She slithered lower, her mouth on his chest, kissing, licking, nipping him with her teeth. Her hair was light and cool on his skin. He sank his hands into the curls.

“This is my fantasy,” she mumbled at his waist. “You. Like this.” She unbuttoned his belt. “I touch myself, but I want you.”

Nathan felt the heat of her breath as she pressed her lips against him. When she took him in her mouth, his body seized. She pressed her hand to his chest, to his heart, like she wanted to measure how thoroughly he was being wrecked. His hand fisted mindlessly, a gentle hair pull that made her hum in pleasure. Soon he was begging for release, pleading for mercy.

Rachel climbed on top of him, and he entered her with a long, rough stroke. They were wild and frantic, fighting to move deeper and harder than their bodies would allow. Eventually, they settled into a rolling, seductive dance, one body instead of two. Rachel came with a series of moans into his mouth, and Nathan held them in his chest like smoke. His release was a punishing, spiraling thing that gripped him so hard that he shouted her name. When it finally receded, he collapsed on the couch, shattered and wasted.
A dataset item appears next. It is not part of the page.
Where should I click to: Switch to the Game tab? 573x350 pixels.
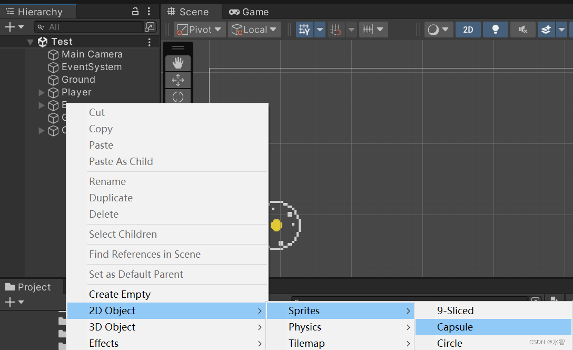(x=249, y=12)
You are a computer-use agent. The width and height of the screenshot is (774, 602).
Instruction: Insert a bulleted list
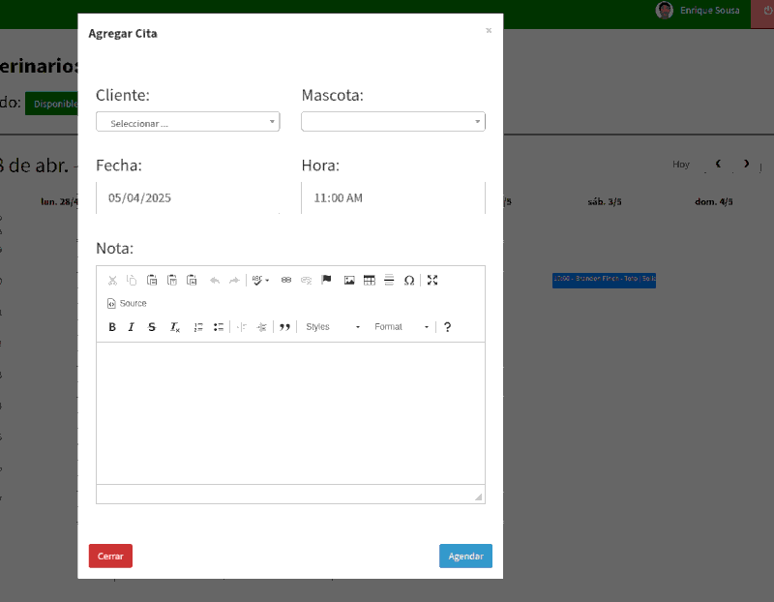219,327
Rachel lay on top of him, and he studied her face as they both came back to themselves. Her eyes were soft and hazy. He touched her chin, tracing the perfect line of her mouth with his thumb.

She was his. But once they left, she wouldn’t be. Not completely. “What if we stayed?” he asked.

Rachel hesitated. “What do you mean?”

“Stay with me. Just for a few days.” He kissed her temple, her cheek, the corner of her mouth, trailing small I love yous over her skin. “Let me take care of you.”

CHAPTER SEVENTEEN

Rachel’s dad used to say that instincts were your heart trying to be heard over your head. If you ignored them too often, they would eventually go quiet. Her instincts, her heart, used to fantasize about running away. She thought about it when she wandered through a bookstore until they took down the open sign. Or when she ate her muffin slowly at a coffee shop so they’d keep refilling her mug. It happened the day she dropped Faith off at culinary school. Rachel had roamed around the city for hours because she didn’t want to go home.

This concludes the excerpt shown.